Thursday, May 26, 2016

“It’s a Match!”

Can techniques for finding a good date be used to find a good job or a good candidate?  Some creators of recruiting technology think so.  The recruiting app Switch uses a Tinder-like tool to match hiring managers and potential job applicants.  eHarmony, the venerable online dating site, has re-launched a job matching system called Elevated Careers that uses personality-based testing and “cultural fit” analysis to help job seekers and employers find each other. It’s too soon to tell how popular or successful these tools will be, but it’s clear that they will be heavily marketed, and they may be coming to an employer near you.
Like all flashy new HR technology, Switch, Elevated Careers and their progeny will promise to improve and simplify recruiting and job seeking – and they may do just that.  But, as with all flashy new HR technology, the implementation of these tools presents legal risks for employers.
Here are our concerns:
Discrimination.  It is the recruiting employer’s responsibility to make sure that its hiring methods do not result in unlawful discrimination.

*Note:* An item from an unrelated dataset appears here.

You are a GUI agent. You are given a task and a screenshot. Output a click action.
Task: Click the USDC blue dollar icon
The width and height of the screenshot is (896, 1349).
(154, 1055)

  • Tests or screening methods that create a disparate impact on any protected class, regardless of the intent of the employer or the vendor, violate federal and state law. Federal regulations require that all applicant testing must be validated using the Uniform Guidelines on Employee Selection Procedures.  All questions must be job related and based on business necessity.
  • Products like the personality-based testing featured by Elevated Careers may violate state or federal prohibitions on inquiries about protected class status and consideration of protected class status.  So, for example, when the Elevated Careers questionnaire asks about marital status (as seen in this video), it seeks information that employers in Minnesota, California, Illinois and other states may not inquire about or consider.

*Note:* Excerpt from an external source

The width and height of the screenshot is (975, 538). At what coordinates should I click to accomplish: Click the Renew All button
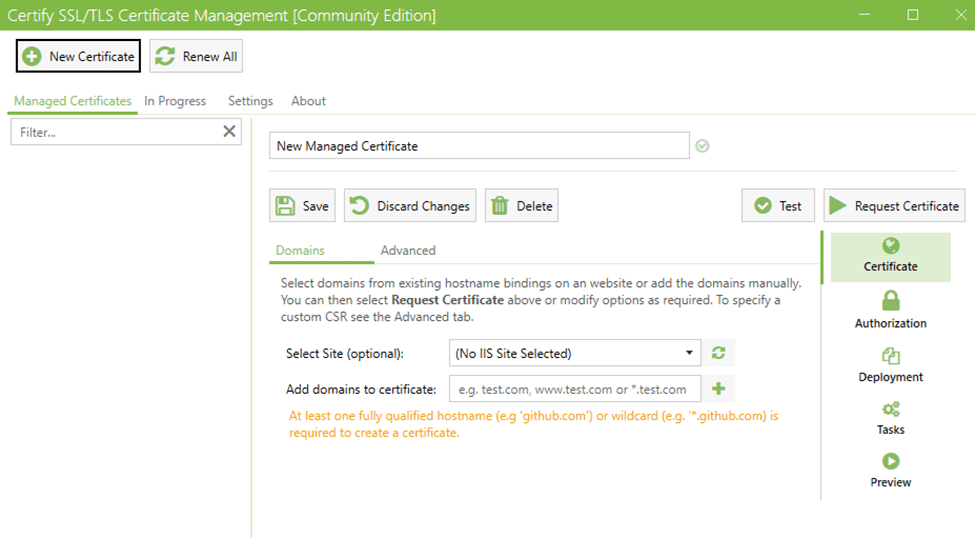pos(196,56)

Recordkeeping.  Federal and state laws require employers to keep records of job-seekers who apply for positions.  If a hiring manager uses Switch and “swipes left” to reject a potential applicant who has “swiped right” to indicate interest in a job, who will keep necessary records of that encounter, and where will the records be kept?  If a candidate completes the process of providing information to Elevated Careers, will that information be provided, in turn, to each employer the candidate is interested in? Will the information provided to the employers be adequate to meet recordkeeping obligations?

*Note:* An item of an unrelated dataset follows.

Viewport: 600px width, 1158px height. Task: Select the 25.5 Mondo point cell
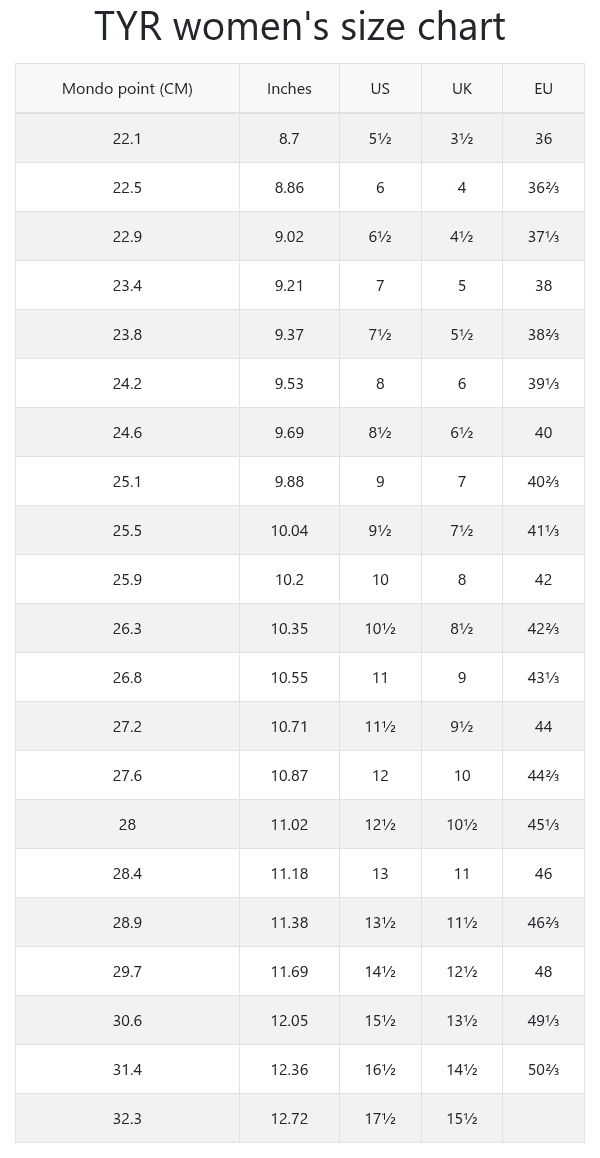pyautogui.click(x=127, y=531)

Agency.  Technology vendors who provide screening, testing, or selection services to prospective employers are the agents of those employers.  The employers have legal responsibility for the actions of their agents.  Whether or not employers know about unlawful selection criteria or processes used by their agents, they will be liable for the result.  It is essential that vendors’ methods are thoroughly understood, and equally essential that vendors understand the legal constraints on selection and hiring.
As with all HR technology, mindful adoption and knowledgeable use are the keys to enjoying the benefits of “matching” technology while mitigating associated risks.